* **Task to carry out**:
All records given below must be printed word for word.

___ Given records

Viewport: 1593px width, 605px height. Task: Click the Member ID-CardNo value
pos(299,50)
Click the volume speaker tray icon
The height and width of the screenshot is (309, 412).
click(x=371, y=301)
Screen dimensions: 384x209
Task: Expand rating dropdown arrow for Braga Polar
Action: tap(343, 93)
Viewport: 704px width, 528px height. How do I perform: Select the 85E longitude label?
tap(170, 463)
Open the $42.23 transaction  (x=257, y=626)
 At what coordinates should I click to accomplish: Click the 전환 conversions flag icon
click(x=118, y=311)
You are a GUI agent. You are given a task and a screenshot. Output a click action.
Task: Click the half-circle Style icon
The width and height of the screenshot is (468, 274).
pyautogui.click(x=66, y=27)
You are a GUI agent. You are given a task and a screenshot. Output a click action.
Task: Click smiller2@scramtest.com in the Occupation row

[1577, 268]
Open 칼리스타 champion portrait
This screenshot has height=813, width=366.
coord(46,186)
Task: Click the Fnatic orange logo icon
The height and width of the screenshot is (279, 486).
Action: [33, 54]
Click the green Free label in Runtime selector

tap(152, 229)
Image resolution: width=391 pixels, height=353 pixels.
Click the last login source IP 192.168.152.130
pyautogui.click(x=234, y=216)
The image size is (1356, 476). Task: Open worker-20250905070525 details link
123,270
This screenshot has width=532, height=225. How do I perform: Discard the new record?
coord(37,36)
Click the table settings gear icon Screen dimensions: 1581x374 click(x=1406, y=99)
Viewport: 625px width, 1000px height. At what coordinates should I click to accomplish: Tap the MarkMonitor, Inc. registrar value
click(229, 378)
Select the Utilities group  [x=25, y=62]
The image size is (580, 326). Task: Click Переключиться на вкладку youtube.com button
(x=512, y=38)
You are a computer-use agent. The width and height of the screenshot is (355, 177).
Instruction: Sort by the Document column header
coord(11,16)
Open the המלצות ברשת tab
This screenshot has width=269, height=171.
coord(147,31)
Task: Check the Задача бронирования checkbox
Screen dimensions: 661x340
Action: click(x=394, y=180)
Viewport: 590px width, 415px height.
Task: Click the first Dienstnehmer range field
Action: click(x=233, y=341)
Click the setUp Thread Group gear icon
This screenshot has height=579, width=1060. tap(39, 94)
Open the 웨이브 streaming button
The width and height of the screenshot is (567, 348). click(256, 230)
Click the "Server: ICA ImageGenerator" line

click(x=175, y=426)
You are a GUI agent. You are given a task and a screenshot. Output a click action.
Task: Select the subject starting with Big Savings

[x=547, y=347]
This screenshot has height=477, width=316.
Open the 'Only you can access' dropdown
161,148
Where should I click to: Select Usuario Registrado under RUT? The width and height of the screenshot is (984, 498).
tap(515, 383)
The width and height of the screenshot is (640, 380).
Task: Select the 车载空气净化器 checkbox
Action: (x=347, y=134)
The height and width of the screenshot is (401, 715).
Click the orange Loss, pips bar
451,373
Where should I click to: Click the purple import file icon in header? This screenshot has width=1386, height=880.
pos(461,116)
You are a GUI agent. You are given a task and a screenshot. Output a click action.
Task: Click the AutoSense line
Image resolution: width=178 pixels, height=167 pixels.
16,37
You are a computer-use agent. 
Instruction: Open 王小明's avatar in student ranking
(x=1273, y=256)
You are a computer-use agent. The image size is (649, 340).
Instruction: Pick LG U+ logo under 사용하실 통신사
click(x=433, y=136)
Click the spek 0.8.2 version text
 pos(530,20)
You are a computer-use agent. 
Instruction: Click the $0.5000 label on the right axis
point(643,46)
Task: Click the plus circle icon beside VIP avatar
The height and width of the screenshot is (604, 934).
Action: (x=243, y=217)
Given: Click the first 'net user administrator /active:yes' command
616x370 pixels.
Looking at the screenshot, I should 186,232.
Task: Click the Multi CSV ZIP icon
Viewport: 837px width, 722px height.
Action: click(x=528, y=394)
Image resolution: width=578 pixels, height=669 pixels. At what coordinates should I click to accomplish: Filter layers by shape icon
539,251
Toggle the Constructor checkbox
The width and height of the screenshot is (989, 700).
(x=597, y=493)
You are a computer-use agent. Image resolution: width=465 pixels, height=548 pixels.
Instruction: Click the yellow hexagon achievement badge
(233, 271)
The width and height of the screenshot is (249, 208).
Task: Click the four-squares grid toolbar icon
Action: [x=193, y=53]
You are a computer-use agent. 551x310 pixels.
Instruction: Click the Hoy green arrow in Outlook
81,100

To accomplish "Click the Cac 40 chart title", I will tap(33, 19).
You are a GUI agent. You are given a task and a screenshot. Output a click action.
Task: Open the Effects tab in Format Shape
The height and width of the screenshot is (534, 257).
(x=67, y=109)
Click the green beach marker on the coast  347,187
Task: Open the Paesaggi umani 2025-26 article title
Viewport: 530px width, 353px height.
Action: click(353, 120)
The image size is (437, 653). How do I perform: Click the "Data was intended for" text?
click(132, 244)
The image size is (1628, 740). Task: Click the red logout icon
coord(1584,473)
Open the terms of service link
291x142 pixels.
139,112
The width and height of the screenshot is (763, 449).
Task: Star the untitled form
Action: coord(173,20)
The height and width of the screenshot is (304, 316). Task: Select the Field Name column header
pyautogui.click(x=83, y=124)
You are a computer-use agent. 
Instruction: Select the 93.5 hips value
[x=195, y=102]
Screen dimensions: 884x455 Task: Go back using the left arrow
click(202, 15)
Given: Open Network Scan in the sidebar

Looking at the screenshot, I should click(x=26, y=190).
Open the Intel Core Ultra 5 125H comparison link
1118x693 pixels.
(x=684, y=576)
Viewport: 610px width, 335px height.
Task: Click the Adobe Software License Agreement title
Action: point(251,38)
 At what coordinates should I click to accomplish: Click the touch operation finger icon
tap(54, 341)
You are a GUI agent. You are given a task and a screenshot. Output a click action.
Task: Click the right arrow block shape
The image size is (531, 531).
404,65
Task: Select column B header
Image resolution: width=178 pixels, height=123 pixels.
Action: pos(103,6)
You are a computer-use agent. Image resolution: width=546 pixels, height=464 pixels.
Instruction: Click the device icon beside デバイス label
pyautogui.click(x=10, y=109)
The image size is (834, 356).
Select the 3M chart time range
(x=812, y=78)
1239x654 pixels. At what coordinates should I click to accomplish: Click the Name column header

______

* **Result of this exercise**:
Viewport: 1593px width, 605px height. Task: Click the Member ID-CardNo value
pos(299,50)
Click the volume speaker tray icon
The height and width of the screenshot is (309, 412).
click(x=371, y=301)
Screen dimensions: 384x209
Task: Expand rating dropdown arrow for Braga Polar
Action: tap(343, 93)
Viewport: 704px width, 528px height. How do I perform: Select the 85E longitude label?
tap(170, 463)
Open the $42.23 transaction  (x=257, y=626)
 At what coordinates should I click to accomplish: Click the 전환 conversions flag icon
click(x=118, y=311)
You are a GUI agent. You are given a task and a screenshot. Output a click action.
Task: Click the half-circle Style icon
The width and height of the screenshot is (468, 274).
pyautogui.click(x=66, y=27)
You are a GUI agent. You are given a task and a screenshot. Output a click action.
Task: Click smiller2@scramtest.com in the Occupation row

[1577, 268]
Open 칼리스타 champion portrait
This screenshot has height=813, width=366.
coord(46,186)
Task: Click the Fnatic orange logo icon
The height and width of the screenshot is (279, 486).
Action: [33, 54]
Click the green Free label in Runtime selector

tap(152, 229)
Image resolution: width=391 pixels, height=353 pixels.
Click the last login source IP 192.168.152.130
pyautogui.click(x=234, y=216)
The image size is (1356, 476). Task: Open worker-20250905070525 details link
123,270
This screenshot has width=532, height=225. How do I perform: Discard the new record?
coord(37,36)
Click the table settings gear icon Screen dimensions: 1581x374 click(x=1406, y=99)
Viewport: 625px width, 1000px height. At what coordinates should I click to accomplish: Tap the MarkMonitor, Inc. registrar value
click(229, 378)
Select the Utilities group  [x=25, y=62]
The image size is (580, 326). Task: Click Переключиться на вкладку youtube.com button
(x=512, y=38)
You are a computer-use agent. The width and height of the screenshot is (355, 177).
Instruction: Sort by the Document column header
coord(11,16)
Open the המלצות ברשת tab
This screenshot has width=269, height=171.
coord(147,31)
Task: Check the Задача бронирования checkbox
Screen dimensions: 661x340
Action: click(x=394, y=180)
Viewport: 590px width, 415px height.
Task: Click the first Dienstnehmer range field
Action: click(x=233, y=341)
Click the setUp Thread Group gear icon
This screenshot has height=579, width=1060. tap(39, 94)
Open the 웨이브 streaming button
The width and height of the screenshot is (567, 348). click(256, 230)
Click the "Server: ICA ImageGenerator" line

click(x=175, y=426)
You are a GUI agent. You are given a task and a screenshot. Output a click action.
Task: Select the subject starting with Big Savings

[x=547, y=347]
This screenshot has height=477, width=316.
Open the 'Only you can access' dropdown
161,148
Where should I click to: Select Usuario Registrado under RUT? The width and height of the screenshot is (984, 498).
tap(515, 383)
The width and height of the screenshot is (640, 380).
Task: Select the 车载空气净化器 checkbox
Action: (x=347, y=134)
The height and width of the screenshot is (401, 715).
Click the orange Loss, pips bar
451,373
Where should I click to: Click the purple import file icon in header? This screenshot has width=1386, height=880.
pos(461,116)
You are a GUI agent. You are given a task and a screenshot. Output a click action.
Task: Click the AutoSense line
Image resolution: width=178 pixels, height=167 pixels.
16,37
You are a computer-use agent. 
Instruction: Open 王小明's avatar in student ranking
(x=1273, y=256)
You are a computer-use agent. The image size is (649, 340).
Instruction: Pick LG U+ logo under 사용하실 통신사
click(x=433, y=136)
Click the spek 0.8.2 version text
 pos(530,20)
You are a computer-use agent. 
Instruction: Click the $0.5000 label on the right axis
point(643,46)
Task: Click the plus circle icon beside VIP avatar
The height and width of the screenshot is (604, 934).
Action: (x=243, y=217)
Given: Click the first 'net user administrator /active:yes' command
616x370 pixels.
Looking at the screenshot, I should 186,232.
Task: Click the Multi CSV ZIP icon
Viewport: 837px width, 722px height.
Action: click(x=528, y=394)
Image resolution: width=578 pixels, height=669 pixels. At what coordinates should I click to accomplish: Filter layers by shape icon
539,251
Toggle the Constructor checkbox
The width and height of the screenshot is (989, 700).
(x=597, y=493)
You are a computer-use agent. Image resolution: width=465 pixels, height=548 pixels.
Instruction: Click the yellow hexagon achievement badge
(233, 271)
The width and height of the screenshot is (249, 208).
Task: Click the four-squares grid toolbar icon
Action: [x=193, y=53]
You are a computer-use agent. 551x310 pixels.
Instruction: Click the Hoy green arrow in Outlook
81,100

To accomplish "Click the Cac 40 chart title", I will tap(33, 19).
You are a GUI agent. You are given a task and a screenshot. Output a click action.
Task: Open the Effects tab in Format Shape
The height and width of the screenshot is (534, 257).
(x=67, y=109)
Click the green beach marker on the coast  347,187
Task: Open the Paesaggi umani 2025-26 article title
Viewport: 530px width, 353px height.
Action: click(353, 120)
The image size is (437, 653). How do I perform: Click the "Data was intended for" text?
click(132, 244)
The image size is (1628, 740). Task: Click the red logout icon
coord(1584,473)
Open the terms of service link
291x142 pixels.
139,112
The width and height of the screenshot is (763, 449).
Task: Star the untitled form
Action: coord(173,20)
The height and width of the screenshot is (304, 316). Task: Select the Field Name column header
pyautogui.click(x=83, y=124)
You are a computer-use agent. 
Instruction: Select the 93.5 hips value
[x=195, y=102]
Screen dimensions: 884x455 Task: Go back using the left arrow
click(202, 15)
Given: Open Network Scan in the sidebar

Looking at the screenshot, I should click(x=26, y=190).
Open the Intel Core Ultra 5 125H comparison link
1118x693 pixels.
(x=684, y=576)
Viewport: 610px width, 335px height.
Task: Click the Adobe Software License Agreement title
Action: point(251,38)
 At what coordinates should I click to accomplish: Click the touch operation finger icon
tap(54, 341)
You are a GUI agent. You are given a task and a screenshot. Output a click action.
Task: Click the right arrow block shape
The image size is (531, 531).
404,65
Task: Select column B header
Image resolution: width=178 pixels, height=123 pixels.
Action: pos(103,6)
You are a computer-use agent. Image resolution: width=546 pixels, height=464 pixels.
Instruction: Click the device icon beside デバイス label
pyautogui.click(x=10, y=109)
The image size is (834, 356).
Select the 3M chart time range
(x=812, y=78)
1239x654 pixels. At what coordinates should I click to accomplish: Click the Name column header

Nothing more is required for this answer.